Daher komme es bei diesen Patienten oft sowohl zu Hyper- als auch Hypoalgesie. „Es ist schon vorgekommen, dass Autisten sich über einen dampfenden Topf auf dem Herd gebeugt haben, weil sie Teller aus einem Schrank darüber holen wollten, und nicht bemerkt haben, wie sie sich verbrühen“, beschrieb Ruschinzik. Andererseits würden auch an sich schmerzlose Situationen – etwa Haare schneiden oder duschen – als schmerzhaft wahrgenommen.

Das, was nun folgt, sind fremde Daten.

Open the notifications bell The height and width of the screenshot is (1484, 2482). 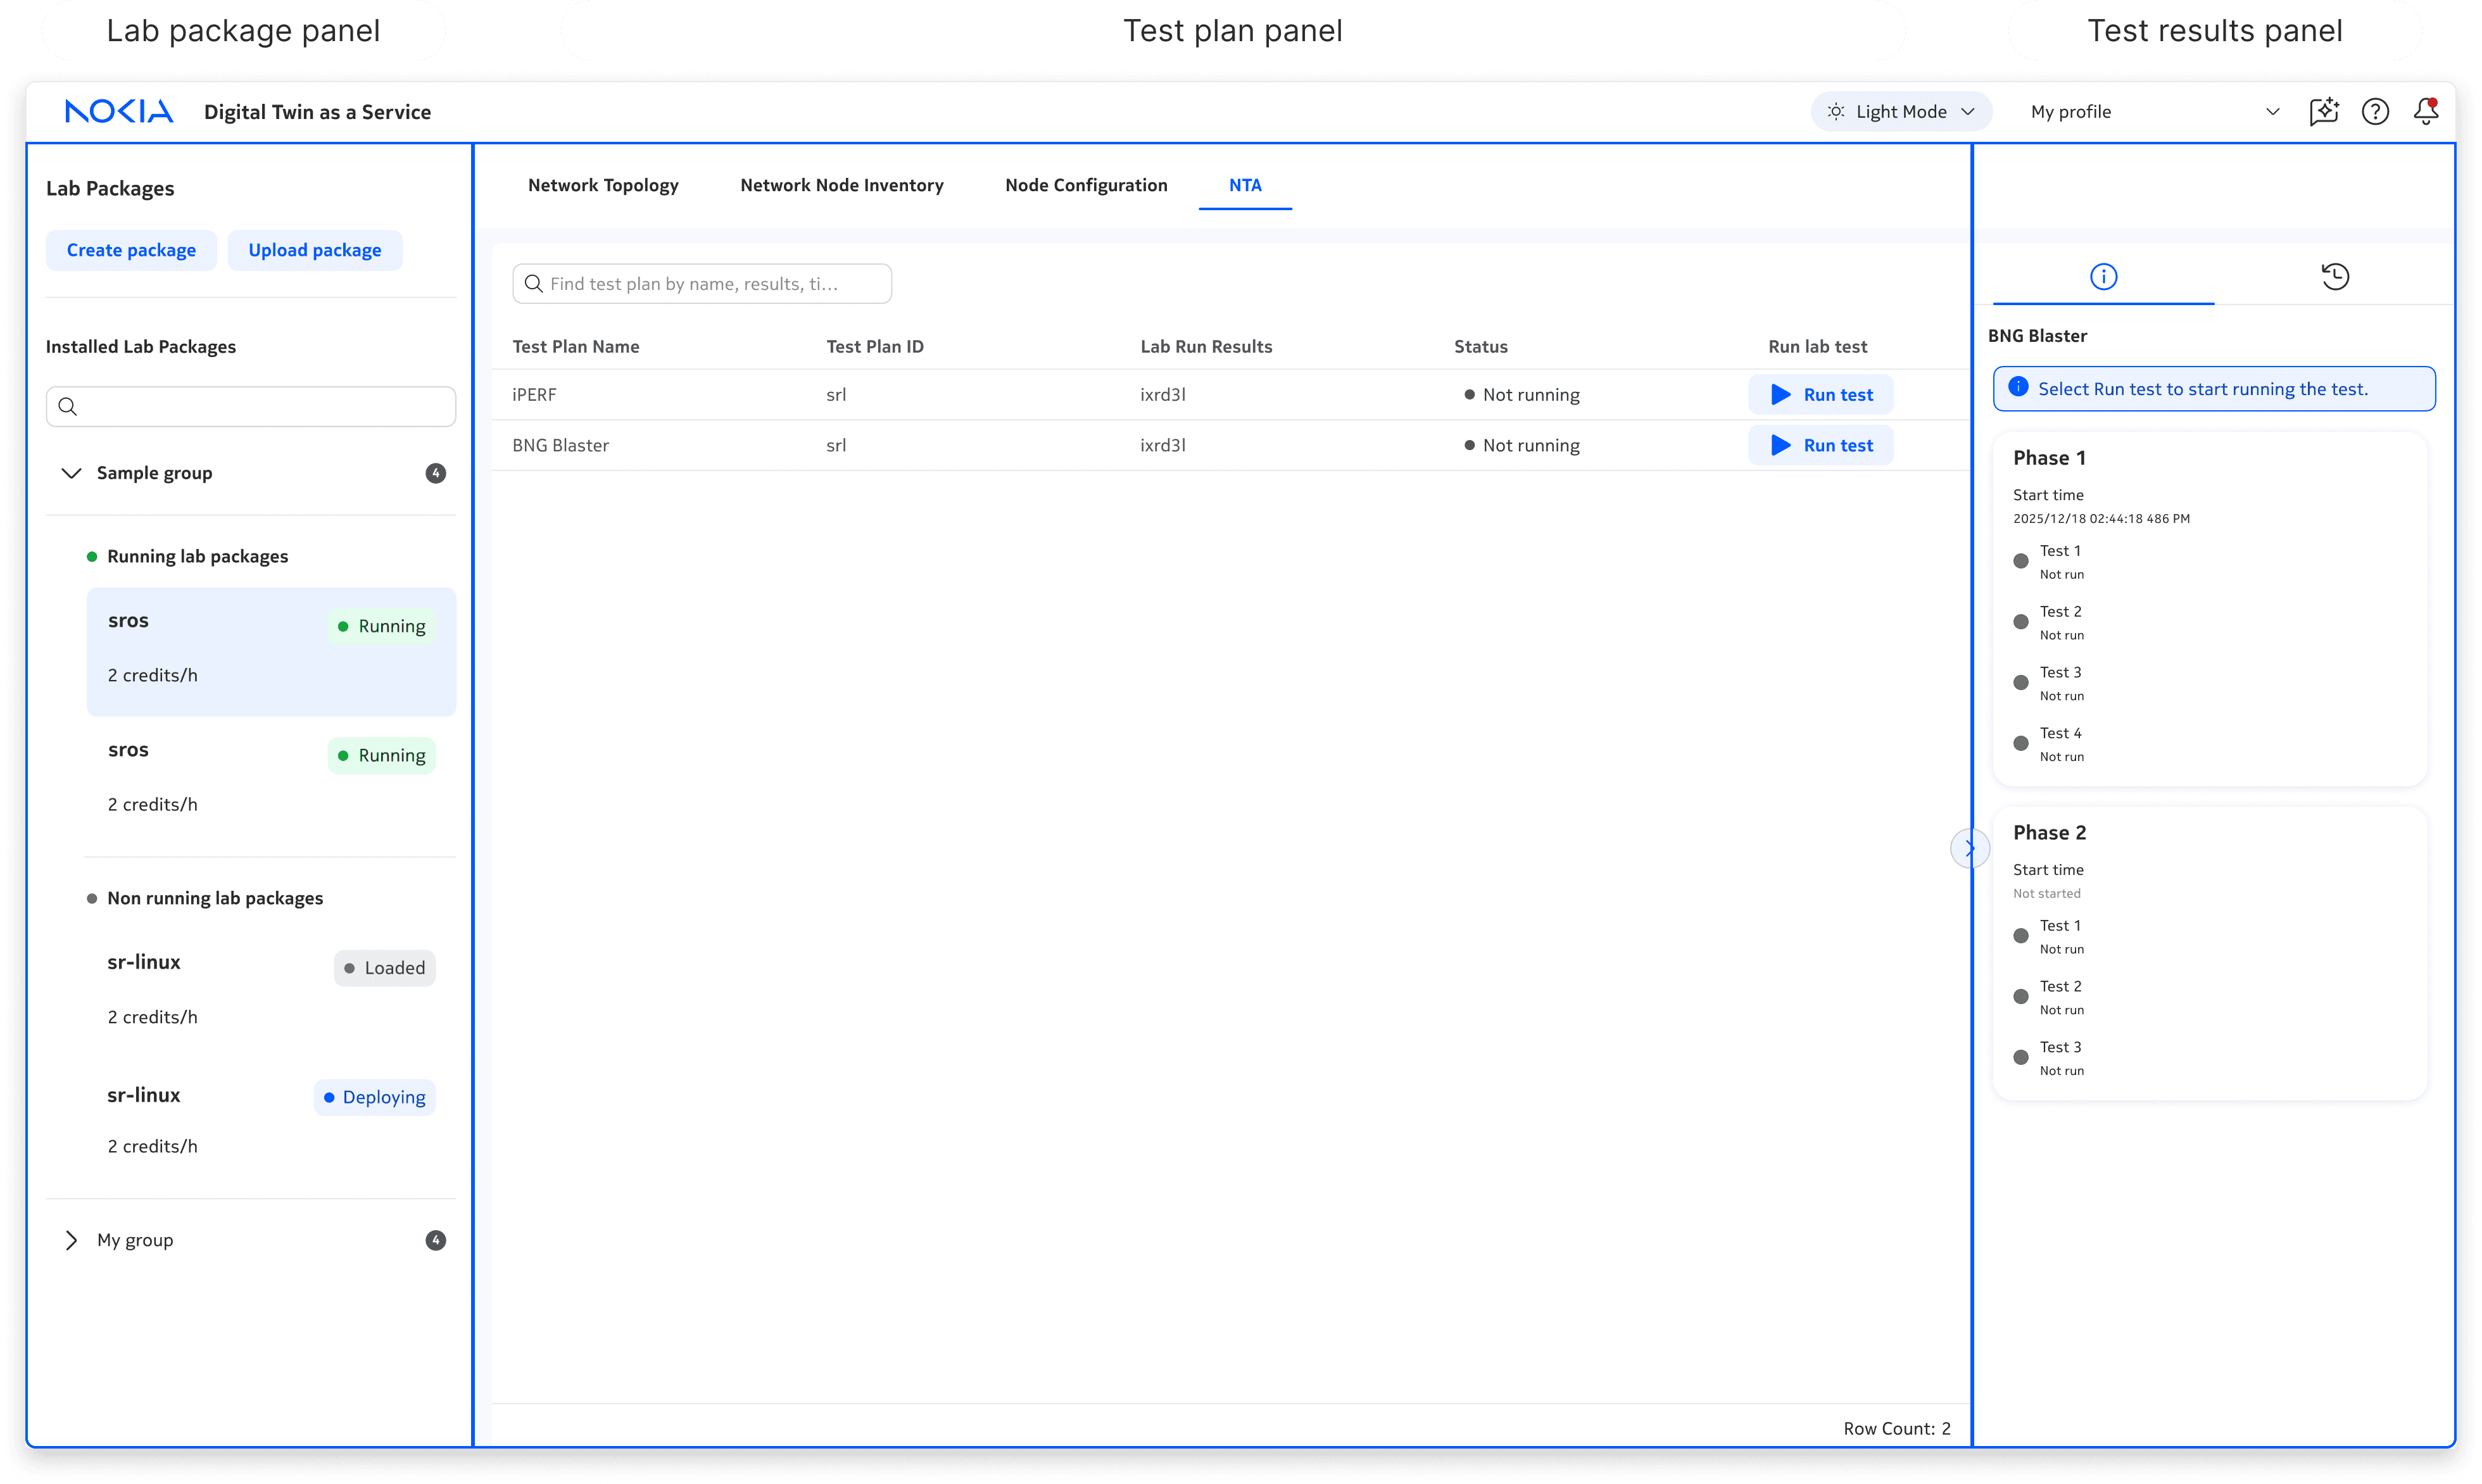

Zudem können viele Menschen mit Autismus nur schwer einordnen und artikulieren, was sie fühlen. Während Nicht-Autisten beispielsweise Magenknurren eindeutig als Hunger benennen können, gelinge das Menschen mit Autismus-Spektrum-Störungen nicht immer. Auch Schmerzen zu lokalisieren, kann für sie zum Problem werden. Daher geben viele etwa an: „Irgendwo zwischen meiner Schulter und der rechten Hand.“

Als Arzt könne man einige Dinge berücksichtigen, um die Kommunikation und Behandlung mit autistischen Patienten zu erleichtern. So sei es sinnvoll, die optischen und akustischen Reize im Warteraum so gut es geht zu reduzieren, schlug Ruschinzik vor: „Wenn die Verwaltungskräfte telefonieren und das Radio läuft, kann das dazu führen, dass die Schmerzwahrnehmung später bei der Behandlung anders wiedergegeben wird, weil der Patient mit Autismus keine Kapazität hatte, sich auf seinen Schmerz zu konzentrieren.“

Wichtig sei auch, dass der Arzt den Patienten nicht etwas fragt, während er ihn gleichzeitig körperlich untersucht. Denn werde der Betroffene von den Worten des Arztes abgelenkt, werde womöglich auch ein starker Schmerzreiz gleichwertig mit der Information verarbeitet: „Der Arzt hat mir eine Frage gestellt.“

Auf bildliche Sprache verzichten

Bei der Kommunikation sollte der Arzt auf eine bildliche Sprache verzichten, weil Menschen mit einer Autismus-Spektrum-Störung diese oft nicht verstehen. Konkret bedeute dies, etwa keine Umschreibungen wie „stumpfer Schmerz“ oder „spitzer Schmerz“ zu verwenden. Als Schmerzskalen böten sich solche an, bei denen die Patienten den Schmerz mit ihnen bekannten Empfindungen vergleichen sollten.

Sinnvoll könne auch sein, einen Vertrauten des Patienten als eine Art Dolmetscher einzuschalten, der dessen Schmerzen einschätzen und bei der Kommunikation helfen kann.